**Tarefa a cumprir**
Você pode retomar o texto sobre Dallagnol e o lavajatismo, seguindo a partir da última frase dele?

**Trecho citado**
Falando em Dallagnol, a figura devota e cândida do "procurador longilíneo de bochechas rosadas", como um site de palestras anunciava o fervoroso batista que elaborou o espetáculo midiático sobre a alegada culpa do ex-metalúrgico que ascendeu ao cargo máximo do país, apesar de não estar certo da solidez dos argumentos dos próprios slides – como demonstram seus diálogos vazados – encontra possível paralelo numa personagem cômica de Aguinaldo Silva do final da década de 80: Perpétua (Joana Fomm), a irmã beata de Tieta (Betty Faria), que detestava o fato de que uma nordestina, que saiu humilhada de Mangue Seco, fosse dar a volta por cima em São Paulo e ser amada pelo povo simples. Austera e intransigente, apontava pecados em todos: "quenga!", sentenciava, sem piedade, em sotaque nordestino, até às amigas próximas que tentavam a felicidade. O final revelou, entretanto, que a eterna viúva conservadora era, na verdade, uma grande hipócrita: guardava um segredo imoral numa caixa branca dentro do guarda-roupa. Eta lelê!


A caixa branca de Dallagnol é, por assim dizer, a caixa preta tragicômica do lavajatismo: por ela, sabe-se que seus discursos eloquentes com típico sotaque pato-branquense – muito parecido, aliás, ao da Bozena em Toma Lá, Dá Cá, também nativa do Sudoeste Paranaense – tinham alvo certo: Luiz Inácio. Os polêmicos diálogos sugerem uma manipulação da operação, um afrouxamento dos critérios de investigação, de modo que tudo fosse como no seu PowerPoint, ou seja, informações aleatórias artificialmente justapostas apontando, como tridentes afiados do Tinhoso, na direção de Lula do Agreste.

**Linhas de dados**

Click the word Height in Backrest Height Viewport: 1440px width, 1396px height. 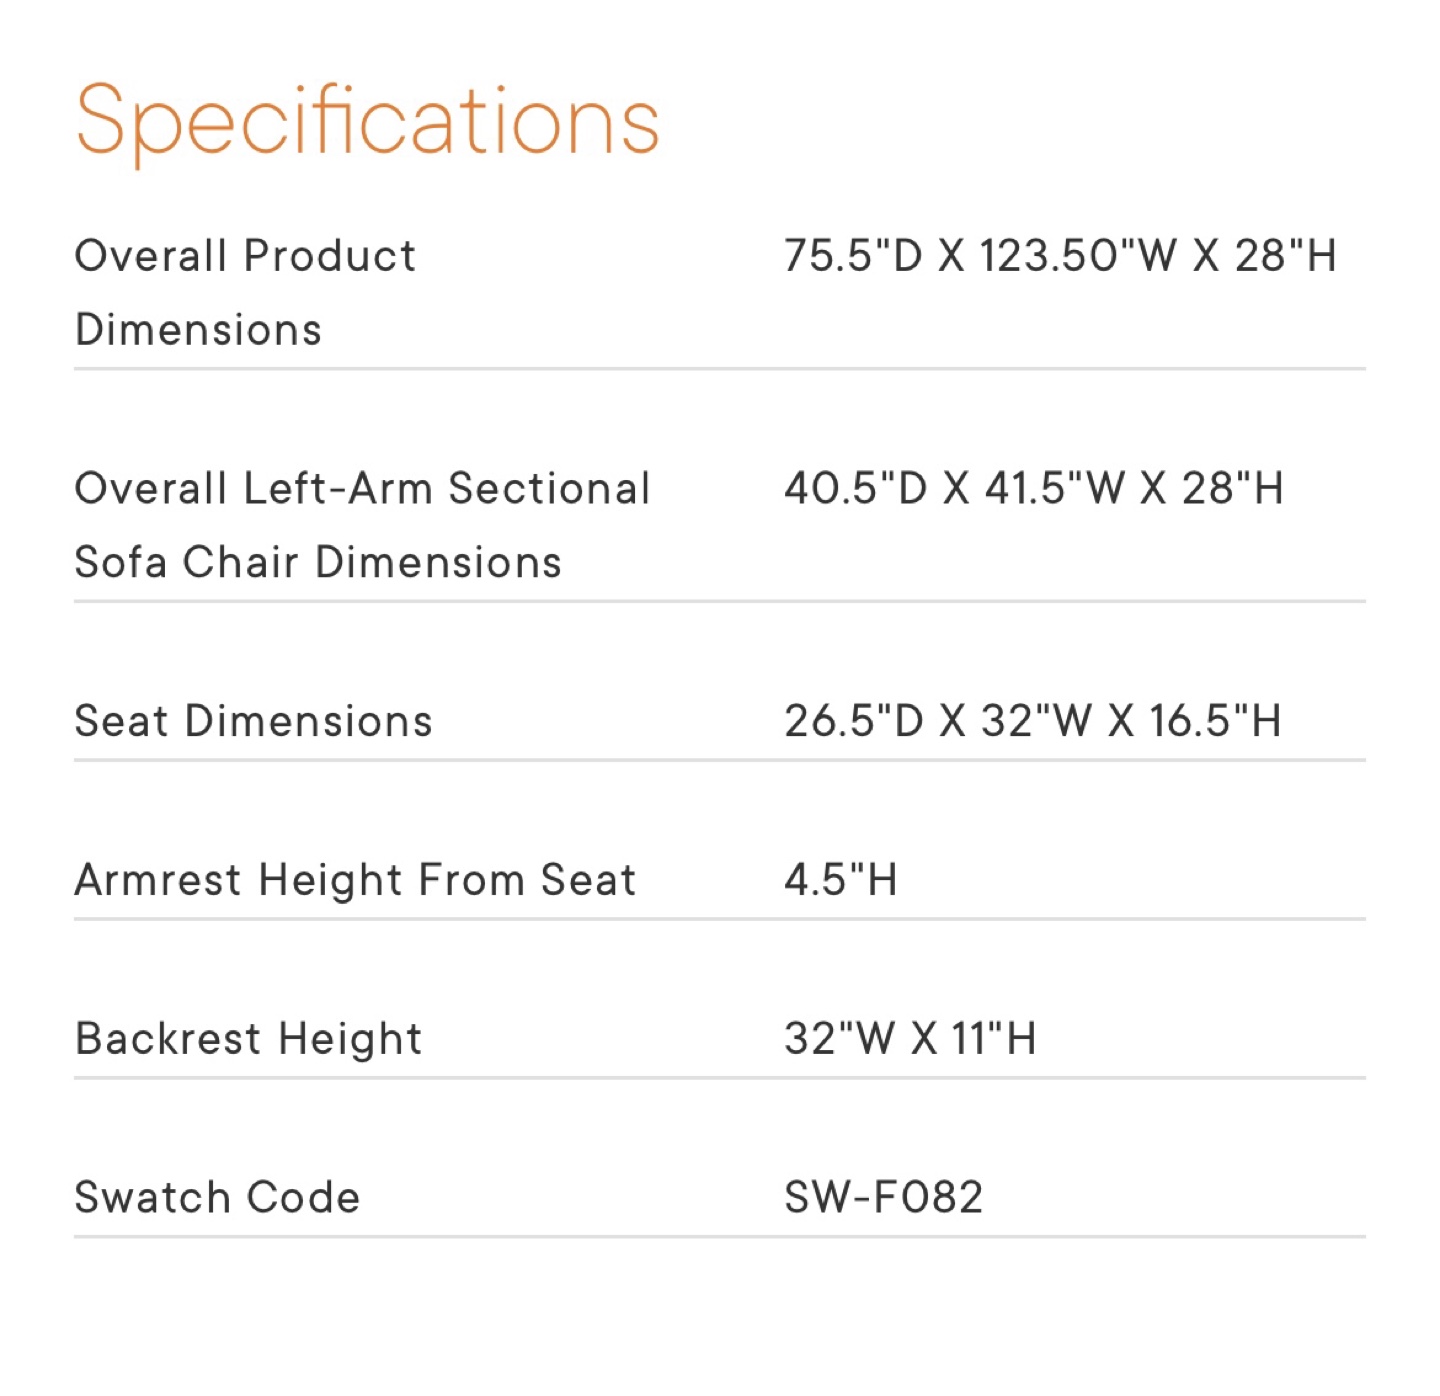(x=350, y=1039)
* * *
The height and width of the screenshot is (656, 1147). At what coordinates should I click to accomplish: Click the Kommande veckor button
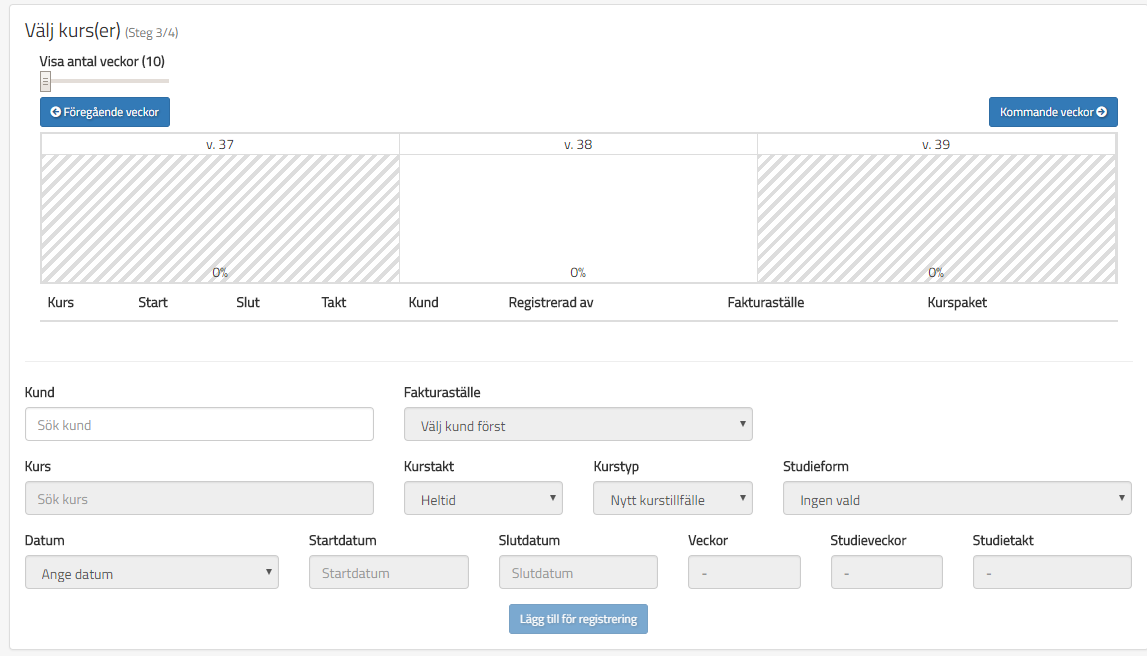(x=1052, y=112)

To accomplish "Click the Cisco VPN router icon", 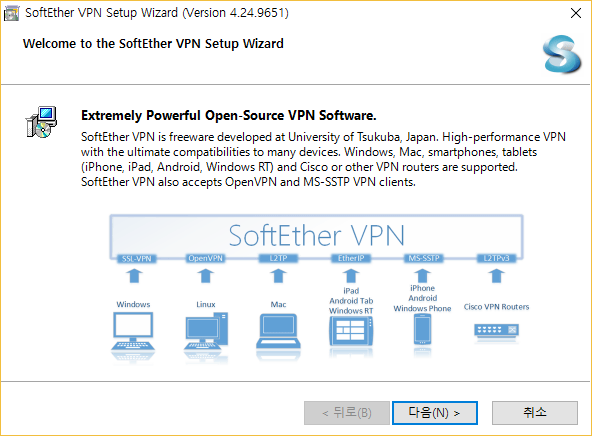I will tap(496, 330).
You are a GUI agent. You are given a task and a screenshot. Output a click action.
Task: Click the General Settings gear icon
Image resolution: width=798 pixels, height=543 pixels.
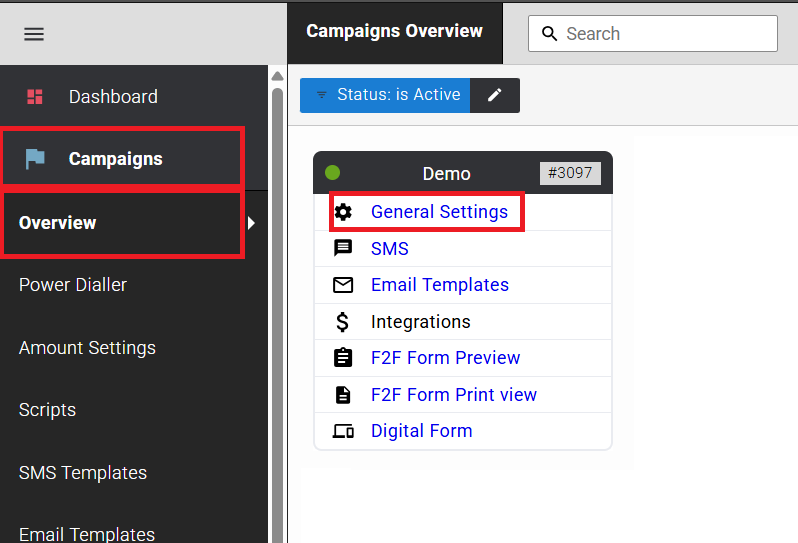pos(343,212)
==
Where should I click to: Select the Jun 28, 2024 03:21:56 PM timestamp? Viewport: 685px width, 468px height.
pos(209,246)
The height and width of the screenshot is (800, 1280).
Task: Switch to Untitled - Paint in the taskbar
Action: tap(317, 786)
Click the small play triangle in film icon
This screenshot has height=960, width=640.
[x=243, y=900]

**Problema resolvido**
A Vaza Jato, como estão chamando o escândalo nas redes sociais, faz mesmo crer que a Lava Jato seja, de fato, uma típica novela da Globo, com muitos núcleos, personagens e reveses. Greenwald divulga, nos trinques e com a colaboração de outros veículos e jornalistas – incluindo o insuspeito Reinaldo Azevedo, criador dos termos "petralha" e "esquerdopata" –, as informações eletrizantes em capítulos bem divididos: até agora, só foram sete. Quantos serão ao todo? "Mistéééério", diria Dona Milu (Mirian Pires). O fato é que, ao término de cada um, surgem reclames, como chamadas das cenas dos próximos capítulos, o que deixa os telespectadores grudados à História, com agá maiúsculo. Tô certo, ou tô errado?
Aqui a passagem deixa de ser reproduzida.